Here are my capsule reviews of this year’s edition of the Academy Awards Nominated Short Films, the ever popular screenings put on annually by the Detroit Film Theatre at the Detroit Institute of Arts. For more go to http://www.dia.org/detroitfilmtheatre/14/DFT.aspx. Screenings continue through the month.

The first five shorts are animations.

Me and My Moulton. This is Canada’s entry for this year’s Oscars but it’s actually a Canadian-Norwegian co-production by Torill Kove. This childhood memory of growing up in the 1960s is a funny take on the narrator’s eccentric parents, the kind who love modern art and designer furniture when all families around them are white bread conventional, as the narrator yearns to be. This is a typical National Film Board animation - sorry - with stick figure creations. Worth a few chuckles though the audience seemed to enjoy it.

Feast (US - Patrick Osborne and Kristina Reed). This was the best animation by far. Not only in terms of its technical superiority and imaginative story but its whimsical joy and humour. It’s a take on how dogs will do almost anything for a scrap of food, especially the toss offs from humans. 

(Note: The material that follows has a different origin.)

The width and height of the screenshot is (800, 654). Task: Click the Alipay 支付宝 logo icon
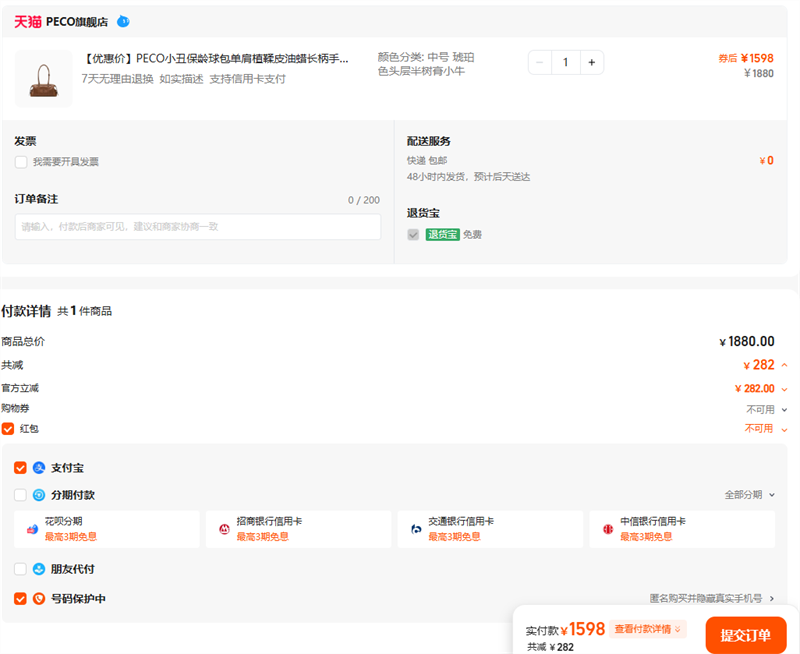39,467
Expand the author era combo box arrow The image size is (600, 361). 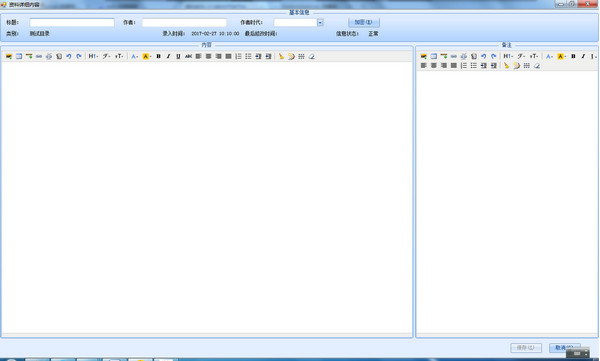click(x=320, y=23)
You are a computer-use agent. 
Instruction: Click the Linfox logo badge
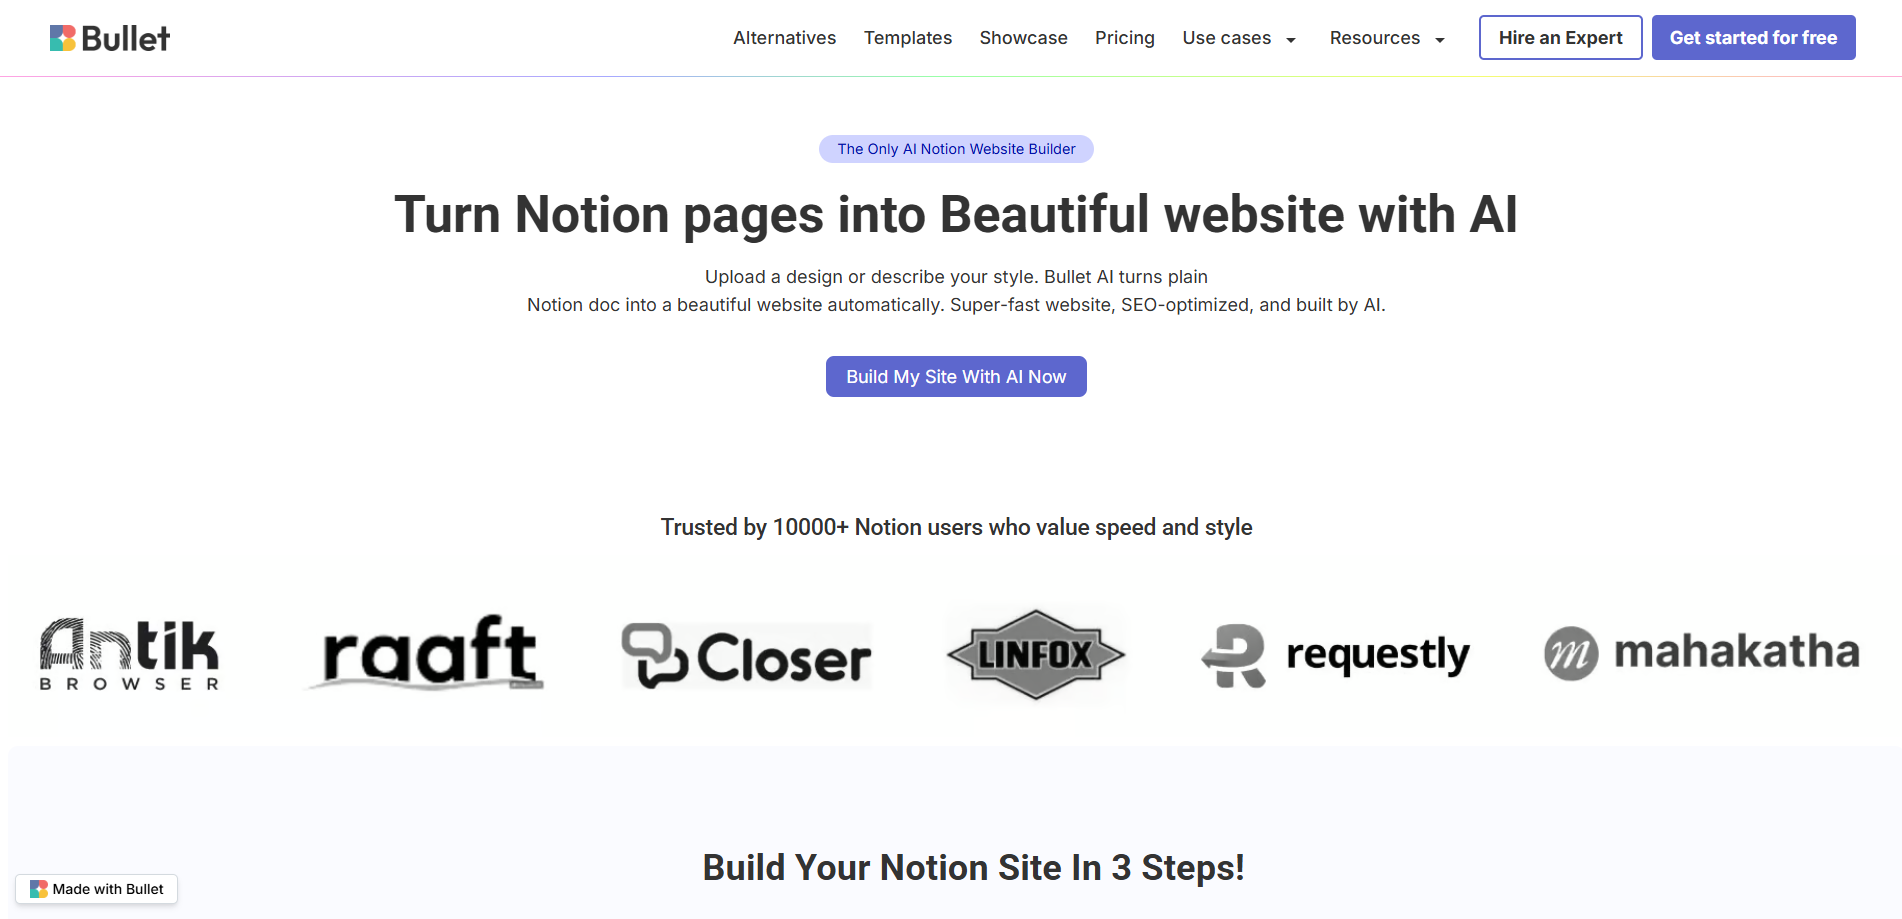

The Bigger Picture (UK - Daisy Jacobs and Christopher Hees). The best thing about this short is the merger of fine art and conventional animation. But it’s a dark, depressing story about Me-generation selfishness and the unregretted disposal of the aged. Not sure why the filmmakers made it but it struck me as almost contemptible.

A Single Life (Netherlands - Marieke Blaauw, Joris Oprins, Job Roggeveen). A whimsical take on the periods of a person’s life all to the tune of a vinyl record. Whatever.

The Dam Keeper (US - Robert Kondo and Dice Tsutsumi). This, the longest animated short at 18 minutes, has a lot to it. Beautifully drawn characters and landscapes with a type of George Orwell Animal Farm theme, only about bullying. Bullying is an all too common topic these says. Nevertheless this film deserves a break because of its beauty and sentimentality.

Now for the five live action shorts:

Parvaneh (Switzerland - Talkhon Hamzavi & Stefan Eichenberger). This movie is about the Moslem African migration experience, a theme pretty overworked these days by European film makers. Still, it’s a sweet tale about a young woman and her spur of the moment friendship with an anti-establishment punk. Good performances by both actors.

Butter Lamp (France/China - Hu Wei and Julien Féret) is the most bizarre film of the lot. A photography crew poses various groups of traditional (Tibetan) Chinese families in front of huge static backdrops of famous Chinese scenes, as if they’re actually in those locations. Whatever.

The Phone Call (UK - Mat Kirby & James Lucas). Now we’re getting into something good. Acclaimed actress Sally Hawkins at first seems a klutzy emergency hotline worker. Until, that is, she gets on the phone (on a call from a character played by also acclaimed actor Jim Broadbent) and deals with an emotionally taut situation.

Aya (Israel/France - Oded Binnun & Mihal Brezis - picture above). This is the best picture of the five. A woman at an airport waits for a friend. But she meets someone entirely different and goes off on a long drive with this stranger and possible romantic interest. The film is a mystery on several levels, and speaks to modern ennui.

Boogaloo and Graham (UK - Michael Lennox & Ronan Blaney). A heartwarming story about a couple of kids during The Troubles in Northern Ireland in the 1970s. Two brothers become so attached to their pets, baby chicks, that they’re ready to defy their parents and run away from home to protect them. The domestic humor is an antidote to the violence we know is all around.